How to Avoid This Denial
In order to avoid denials for this reason, the documentation must provide clear evidence that the acute psychiatric condition being evaluated or treated requires active treatment, including a combination of services such as intensive nursing and medical intervention, psychotherapy, occupational and activity therapy. Patients must require inpatient psychiatric hospitalization services at levels of intensity and frequency exceeding what may be rendered in an outpatient setting, including psychiatric partial hospitalization. There must be evidence of failure at, inability to benefit from, or unacceptable risk in an outpatient treatment setting. 

In addition, you should submit a complete Psychiatric Evaluation. This evaluation should be completed within 60 hours of the patient’s admission to the Psychiatric facility. It should include a medical history, record of mental status; note the onset of the current illness and circumstances leading to admission; describe the behaviors and attitudes of the patient; estimate the intellectual functioning, memory and orientation; provide an inventory of the patient’s assets in a descriptive fashion. In addition to the evaluation, progress notes from all modalities should be submitted in the medical record.

Resources

5D650/ 5H650 — No Valid Certification/Recertification Present

Reason for Denial
The Inpatient Psychiatric (IPF) claim was not covered because a valid certification/recertification signed by the physician was not included in the medical records submitted for review as required by Medicare.

How to Avoid This Denial
In order to avoid unnecessary denials for this reason, when responding to an ADR, the provider should ensure that the appropriate documentation to support certification/recertification is included and that it is signed by the mental health physician. A nonphysician provider (NPP) may not certify IPF claims. 
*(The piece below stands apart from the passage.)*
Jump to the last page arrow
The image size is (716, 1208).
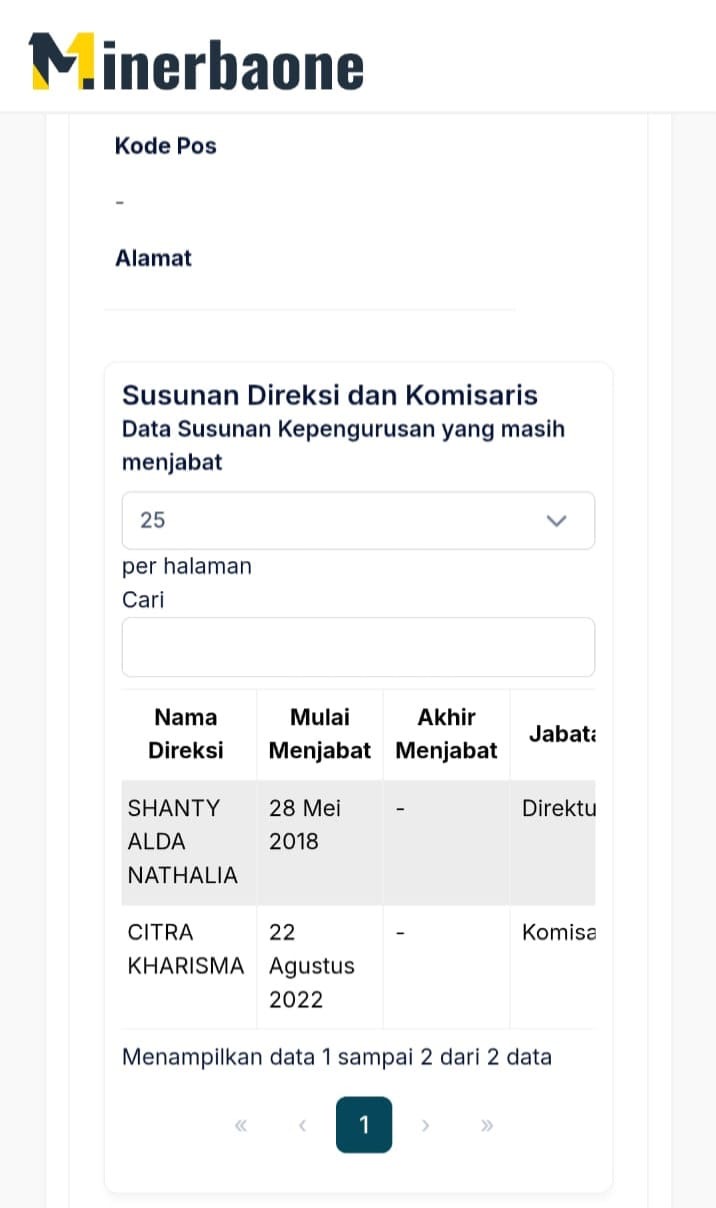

The initial certification should be completed at the time of admission or as soon thereafter as the patient’s condition reasonably allows. The physician must provide documentation that the services to be furnished on an inpatient basis can reasonably be expected to improve the patient’s condition or are for diagnostic study. There is no particular language or format required for the certification. It may be submitted on provider generated forms, in progress notes, in the records relating to the stay in question, however, it must be signed by the physician. If the certification is delayed it must be submitted with an explanation or other relevant evidence to justify the delay. 

Recertification should support that all services provided since the previous certification/recertification were, and continue to be, medically necessary that treatment is expected to improve the patient’s condition or is for diagnostic study. There should be documentation that the patient continues to require, on a daily basis, active treatment, and the supervision of inpatient psychiatric staff. The first recertification must be completed as of the 12th day of hospitalization. Each subsequent certification may be at intervals established by the psychiatric facility on a case-by-case basis; however, the interval is to be no longer than 30 days.

Resources

Education
Palmetto GBA offers providers selected for TPE an individualized education session to discuss each claim denial. This is an opportunity to learn how to identify and correct claim errors. A variety of education methods are offered such as webinar sessions, web-based presentations, or teleconferences. Other education methods may also be available. Providers do not have to be selected for TPE to request education. If education is desired, please complete the Education Request Form

Next Steps
Providers found to be non-compliant (major risk category/denial rate of 21–100 percent) at the completion of TPE Probe 1 will advance to Probe 2, and providers found to be non-compliant (major risk category/denial rate of 21–100 percent) at the completion of TPE Probe 2 will advance to Probe 3 of TPE after at least 45 days from completing the 1:1 post-probe education call date.